Le courrier qui apporta la nouvelle de Nordlingen à Monsieur le trouva sur l’Escaut, jouant aux cartes sur une galère avec ses gentilshommes. Dans son saisissement, il jeta à la rivière les cartes et l’argent qui étaient devant lui : mouvement de colère dont il faut savoir gré à ce jeune prince, que de méchans courtisans avaient promené dans un dédale de fautes. Il jura devant sa mère et devant le père Suflren qu’il ne tirerait pas un coup de pistolet contre son pays avec les gens qu’on levait pour lui. (Lettre du marquis d’Aytona à Philippe IV ; Bruxelles, le 11 octobre 1634.) Les Espagnols pensèrent un moment à l’arrêter : les Français tenaient des propos imprudens, et le peuple de Bruxelles commençait à les regarder de très mauvais œil. Monsieur était plus désireux qu’il ne l’avait jamais été de rentrer en France. Richelieu, de son côté, comprit après Nordlingen qu’il ne fallait pas laisser un fils de France aux mains de l’Espagne.

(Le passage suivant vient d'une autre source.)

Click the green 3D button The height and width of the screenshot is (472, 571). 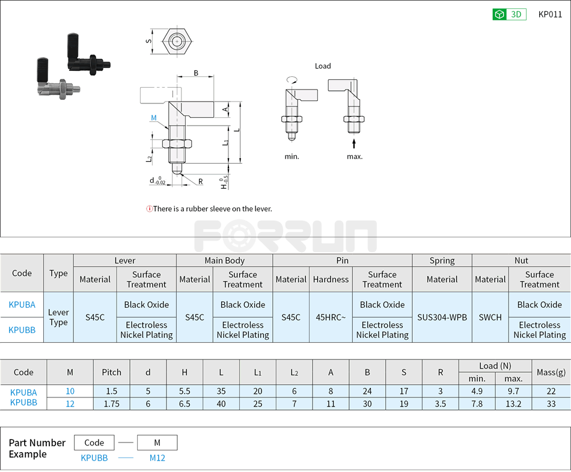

Autant il avait été implacable contre la reine mère, qui n’était rien hors de France, étrangère comme elle était, sans droits à la couronne, autant il se montra conciliant avec Monsieur. Il lui envoya le traité d’Écouen, que Monsieur pouvait très bien accepter et qu’il accepta en effet. Gaston, pour échapper aux Espagnols, dut garder le secret à tout le monde, même à sa mère et à sa femme ; il partit avec quelques gentilshommes pour la chasse au renard ; la petite bande sema sa route de chevaux fourbus et réussit à entrer à la Capelle.

La fuite de Monsieur faisait à la reine mère une situation plus difficile ; on l’en crut complice, la mauvaise humeur des Espagnols et des Belges dut naturellement se tourner sur sa petite cour : elle ne fit rien paraître de ses sentimens ; au fond de son cœur, elle approuva peut-être son fils. Ce n’était plus sa propre volonté qui la tenait hors de France, c’était l’inexorable volonté de Richelieu.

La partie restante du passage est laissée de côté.